Peeter Koppel, a private banking strategist at SEB Bank, writes that globalisation has taken a serious hit. “The first setback to the world becoming as open as it can be and to the belief that market forces are all-powerful occurred during the previous crisis, and now the trend has simply accelerated,” says Koppel. “We are not talking about rewinding the clock on globalisation in all contexts. However, clearly, both governments and companies will be reviewing their former supply chains, and security of supply will become more important than the lowest price in several fields,” he adds.
Diplomat Liis Lipre-Järma looks at Estonia’s first six months as an elected member of the Security Council. “The first half-year at the heart of crisis diplomacy has proved that an elected member of the council does wield influence,” Lipre-Järma says. “It can be a trailblazer, initiating discussions and setting the tone. A large part of the UN Security Council’s work is public. This makes it a forum of public diplomacy and communication,” she adds.
Analyst Nurlan Aliyev writes about the complicated military cooperation between Russia and China. “Probably at least for the immediate future, military and security cooperation between Russia and China will increase but both sides will keep an eye on each other with the aim of not repeating past mistakes,” says Aliyev.
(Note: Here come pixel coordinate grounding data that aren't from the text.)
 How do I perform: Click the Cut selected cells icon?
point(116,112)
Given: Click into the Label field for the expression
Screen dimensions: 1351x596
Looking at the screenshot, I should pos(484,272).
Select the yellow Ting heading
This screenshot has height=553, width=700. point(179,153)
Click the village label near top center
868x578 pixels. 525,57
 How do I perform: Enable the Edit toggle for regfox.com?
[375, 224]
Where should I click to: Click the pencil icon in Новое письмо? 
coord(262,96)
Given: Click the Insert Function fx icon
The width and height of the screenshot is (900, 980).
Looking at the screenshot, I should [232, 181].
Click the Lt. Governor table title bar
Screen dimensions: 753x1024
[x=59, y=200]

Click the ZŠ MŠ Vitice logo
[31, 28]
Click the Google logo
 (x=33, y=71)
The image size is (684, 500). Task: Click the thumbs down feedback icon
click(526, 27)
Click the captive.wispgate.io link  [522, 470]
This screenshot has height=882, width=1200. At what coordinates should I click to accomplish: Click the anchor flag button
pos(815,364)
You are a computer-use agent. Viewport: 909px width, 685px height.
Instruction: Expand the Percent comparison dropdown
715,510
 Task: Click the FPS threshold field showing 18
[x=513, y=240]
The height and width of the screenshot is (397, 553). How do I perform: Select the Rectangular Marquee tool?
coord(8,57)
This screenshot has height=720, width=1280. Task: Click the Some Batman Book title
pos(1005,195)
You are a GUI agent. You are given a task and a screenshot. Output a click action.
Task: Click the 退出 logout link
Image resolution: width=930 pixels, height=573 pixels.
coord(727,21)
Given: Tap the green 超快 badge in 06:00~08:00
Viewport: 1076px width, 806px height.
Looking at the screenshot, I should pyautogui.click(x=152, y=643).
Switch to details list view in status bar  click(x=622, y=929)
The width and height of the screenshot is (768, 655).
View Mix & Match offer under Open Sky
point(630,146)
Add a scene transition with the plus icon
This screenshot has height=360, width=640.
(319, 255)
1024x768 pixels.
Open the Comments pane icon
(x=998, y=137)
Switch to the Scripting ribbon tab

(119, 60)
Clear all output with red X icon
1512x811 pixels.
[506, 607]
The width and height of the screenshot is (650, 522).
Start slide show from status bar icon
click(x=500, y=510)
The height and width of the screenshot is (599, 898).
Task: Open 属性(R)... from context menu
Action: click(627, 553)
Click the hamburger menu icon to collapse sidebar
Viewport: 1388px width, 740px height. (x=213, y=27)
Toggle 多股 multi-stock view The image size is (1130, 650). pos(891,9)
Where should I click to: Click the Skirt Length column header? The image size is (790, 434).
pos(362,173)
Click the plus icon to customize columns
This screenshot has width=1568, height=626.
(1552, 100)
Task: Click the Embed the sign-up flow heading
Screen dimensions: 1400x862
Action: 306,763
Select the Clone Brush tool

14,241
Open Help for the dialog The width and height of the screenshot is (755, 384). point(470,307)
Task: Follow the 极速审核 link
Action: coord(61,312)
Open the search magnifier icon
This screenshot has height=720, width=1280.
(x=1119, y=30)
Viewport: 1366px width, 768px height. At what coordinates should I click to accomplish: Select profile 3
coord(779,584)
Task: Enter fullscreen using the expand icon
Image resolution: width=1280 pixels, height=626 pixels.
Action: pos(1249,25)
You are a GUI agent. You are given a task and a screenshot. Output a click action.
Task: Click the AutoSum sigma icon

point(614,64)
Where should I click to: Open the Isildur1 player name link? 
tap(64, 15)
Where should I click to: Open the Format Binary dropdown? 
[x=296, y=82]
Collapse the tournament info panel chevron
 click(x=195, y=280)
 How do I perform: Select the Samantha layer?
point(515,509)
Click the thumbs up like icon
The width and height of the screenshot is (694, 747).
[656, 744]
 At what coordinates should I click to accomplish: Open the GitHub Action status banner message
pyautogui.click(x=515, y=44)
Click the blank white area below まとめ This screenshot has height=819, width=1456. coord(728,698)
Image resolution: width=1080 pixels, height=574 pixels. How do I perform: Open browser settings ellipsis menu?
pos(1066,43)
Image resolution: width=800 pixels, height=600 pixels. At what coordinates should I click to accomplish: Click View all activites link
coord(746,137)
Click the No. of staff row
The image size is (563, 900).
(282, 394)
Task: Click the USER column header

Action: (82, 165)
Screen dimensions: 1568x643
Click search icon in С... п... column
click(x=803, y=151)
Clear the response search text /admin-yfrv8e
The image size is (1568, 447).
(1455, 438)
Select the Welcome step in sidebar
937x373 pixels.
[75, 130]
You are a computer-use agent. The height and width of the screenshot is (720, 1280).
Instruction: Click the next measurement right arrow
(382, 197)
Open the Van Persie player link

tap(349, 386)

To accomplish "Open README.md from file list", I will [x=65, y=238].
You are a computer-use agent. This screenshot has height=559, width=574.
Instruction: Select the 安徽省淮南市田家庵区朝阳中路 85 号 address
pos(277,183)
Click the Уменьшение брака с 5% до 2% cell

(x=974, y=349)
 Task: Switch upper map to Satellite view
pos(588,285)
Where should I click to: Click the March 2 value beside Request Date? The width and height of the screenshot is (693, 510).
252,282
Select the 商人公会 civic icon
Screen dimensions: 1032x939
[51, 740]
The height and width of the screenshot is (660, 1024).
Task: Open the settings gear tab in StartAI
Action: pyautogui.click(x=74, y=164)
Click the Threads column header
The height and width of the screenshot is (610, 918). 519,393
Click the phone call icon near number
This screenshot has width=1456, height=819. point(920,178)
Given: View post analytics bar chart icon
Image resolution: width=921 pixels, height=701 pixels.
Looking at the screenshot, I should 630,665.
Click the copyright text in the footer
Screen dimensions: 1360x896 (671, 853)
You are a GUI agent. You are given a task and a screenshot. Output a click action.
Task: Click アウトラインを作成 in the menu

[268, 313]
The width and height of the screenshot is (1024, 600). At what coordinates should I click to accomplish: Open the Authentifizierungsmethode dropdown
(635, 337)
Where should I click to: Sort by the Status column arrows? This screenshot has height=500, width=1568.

Energy expert Andrei Belyi writes about the European Energy Charter and green policies. “The European Green Deal opens a genuinely new policy paradigm related to the policy ambition of decarbonisation,” he states. “At the same time, questioning liberal environmentalism creates difficulties in balancing the requirement for economic mobilisation and the need to protect the existing liberal system of values.”
Freelance journalist Tuula Koponen describes the situation of Greece during the debt, migration and pandemic crises. “Pollsters got a real surprise in the spring of 2020 while the coronavirus pandemic was raging. Never have the Greeks been as hopeful and certain about the future as now,” writes Koponen. “As many as 85.7% of respondents believe that all is well in the country.”
Historian Seppo Zetterberg examines Finland’s de jure recognition of Estonia 100 years ago. “Prime minister Tõnisson and foreign minister Ado Birk sent a thank-you telegram on 8 June, which Kallas delivered to foreign minister Holst the next day,” says Zetterberg. “The Finnish foreign minister’s statement that his president had conclusively acknowledged the Republic of Estonia as an independent state ‘filled the heart of the entire Estonian nation with the sincerest joy … Free Estonia will never forget the support of our Finnish kin and brothers during the historic days of establishing our state’,” wrote Birk.